= Page excerpt =
****************

By CHANGE President Serra Sippel
It’s distressing, but not surprising, that women’s health and rights in the U.S. are under attack. There have always been efforts by anti-choice advocates and policy makers to try to destroy women’s agency and our sexual and reproductive health care choices.
What may not be as well known is that these attacks extend beyond our U.S. borders.
As a leading donor for reproductive health services overseas, the U.S. government exports harmful policies through our foreign aid- policies that limit reproductive rights for women and girls outside the U.S.
One such policy that is particularly heinous is the Helms Amendment.
The Helms amendment is a decades-old provision in U.S. law that prohibits U.S. funding for abortion overseas as a “method of family planning.” The law does not prohibit U.S. support for abortion in the cases of rape, incest, or life endangerment.
Despite this distinction, no administration – not even the Obama administration – has ever implemented the law to help women and girls access abortion in the cases of the three exceptions.
Today marks the 42nd year this wrong-headed policy has been harming women and girls globally.
To be clear, the Helms amendment should be rescinded from U.S. law. But that would take an act of Congress and that will not happen anytime soon.
That is why U.S. and global advocates are calling on President Obama to use his executive authority to interpret Helms correctly and allow U.S. foreign aid to support abortion in cases of rape, incest, and life endangerment.
This is not a symbolic act or political gesture.
We know that in Nigeria, Iraq, and Syria, women and girls have been captured by terrorists who torture, rape, and impregnate them. These women and girls need access to safe abortion today.

****************

= Problems to work on =
• A. What does the Helms Amendment piece say the Helms Amendment prohibits?
• B. Which countries other than the U.S. does the Helms Amendment piece name? List them all.
• C. Copy the stretch of the Helms Amendment piece from "This is not" through "safe abortion today.".
You won't need the listing that comes next.

= Source data =

****************

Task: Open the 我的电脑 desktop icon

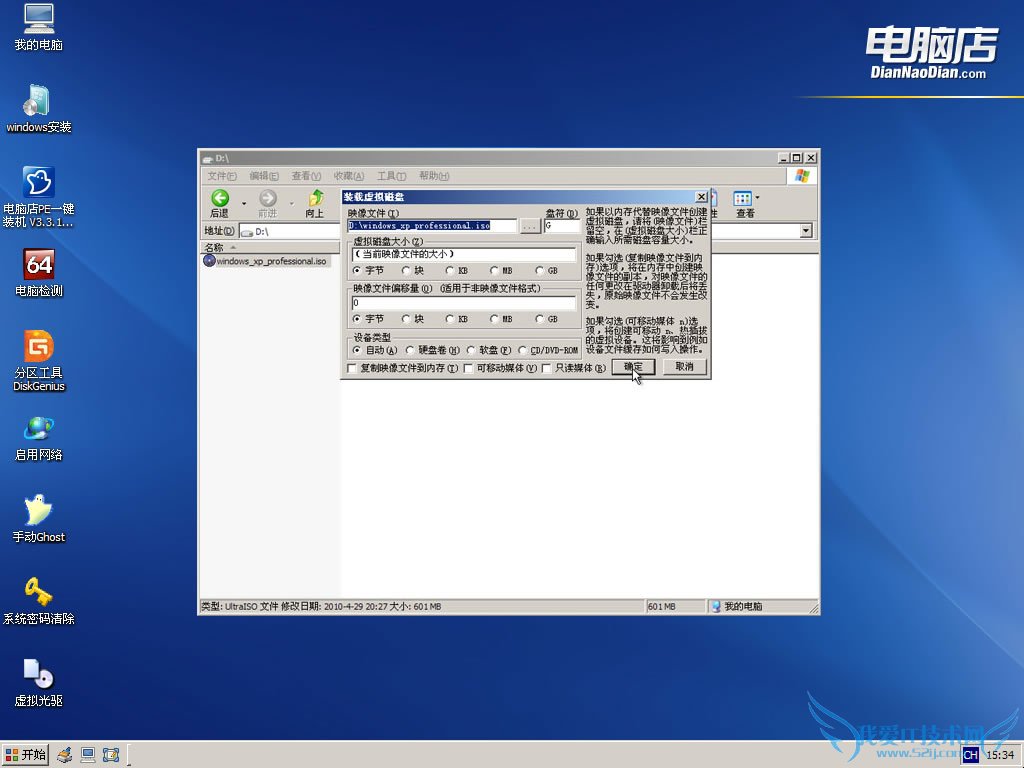Action: click(x=38, y=21)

****************

= Per-task outputs =
• A. It prohibits U.S. funding for abortion overseas as a "method of family planning."

• B. Nigeria, Iraq, Syria

• C.
This is not a symbolic act or political gesture.
We know that in Nigeria, Iraq, and Syria, women and girls have been captured by terrorists who torture, rape, and impregnate them. These women and girls need access to safe abortion today.